Most Effective Treatment For Stroke
There are several treatments for stroke and recovery depends on the type of stroke you have.
If you've had a TIA, your doctor may prescribe certain medications to reduce the likelihood of blood clotting in the future, according to Mayo Clinic. They may also recommend surgery or an angioplasty to clear your arteries.
For ischemic stroke, the priority is restoring blood flow to the brain, per Mayo Clinic. This can be done through emergency IV medication. Your doctors may also elect for emergency endovascular procedures, which may involve removing the clot or delivering medication directly to the brain via catheter.
For hemorrhagic stroke, treatment focuses on managing bleeding and reducing pressure in the brain, per Mayo Clinic. Depending on the situation, you may be given medications to lower the pressure on the brain. You may also undergo surgery to remove the blood clot or repair the blood vessel. Surgical clipping (which involves using a clamp to stop blow flow), coiling (which involves a coil placed in the aneurysm via catheter), or stereotactic radiosurgery (which involves using a focused beam of radiation to repair blood vessels) are also options.
After emergency treatment, most people who've experienced a stroke will need rehabilitation, and the specifics of rehabilitation depend on the severity of the stroke, your age, your overall health, and the degree of impairment from the stroke.

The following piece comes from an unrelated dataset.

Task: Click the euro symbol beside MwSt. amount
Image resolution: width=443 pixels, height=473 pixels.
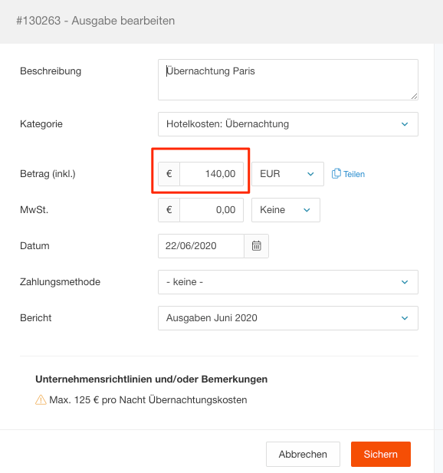Action: (169, 210)
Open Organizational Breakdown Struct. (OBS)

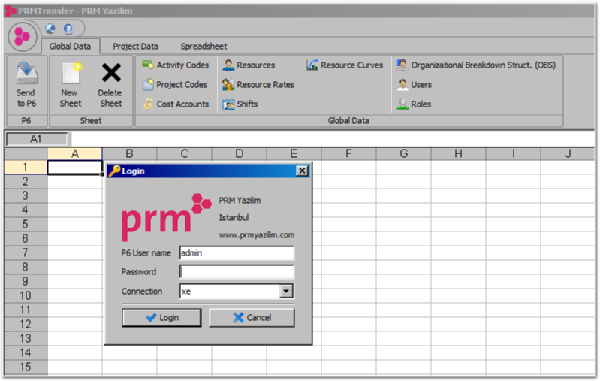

It's important to note that there are plenty of preventative steps you can take to lower your risk of stroke. Some are basic lifestyle changes, like exercising, drinking moderately (or not at all), eating a balanced diet, maintaining a healthy weight for your body, and not smoking.
If you have high blood pressure (hypertension), diabetes, or obstructive sleep apnea, managing those conditions will help reduce your risk of stroke as well, per Mayo Clinic.
And one of the most important things you can do is be aware of the symptoms of stroke and act quickly if you or a loved one is showing the telltale signs.